## [Your task]
Exactly as shown below, retype every line of the data.

------------------------

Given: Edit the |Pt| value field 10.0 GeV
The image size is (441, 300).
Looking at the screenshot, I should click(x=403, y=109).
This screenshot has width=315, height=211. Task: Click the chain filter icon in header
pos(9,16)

------------------------

## [Answer for this exercise]
Given: Edit the |Pt| value field 10.0 GeV
The image size is (441, 300).
Looking at the screenshot, I should click(x=403, y=109).
This screenshot has width=315, height=211. Task: Click the chain filter icon in header
pos(9,16)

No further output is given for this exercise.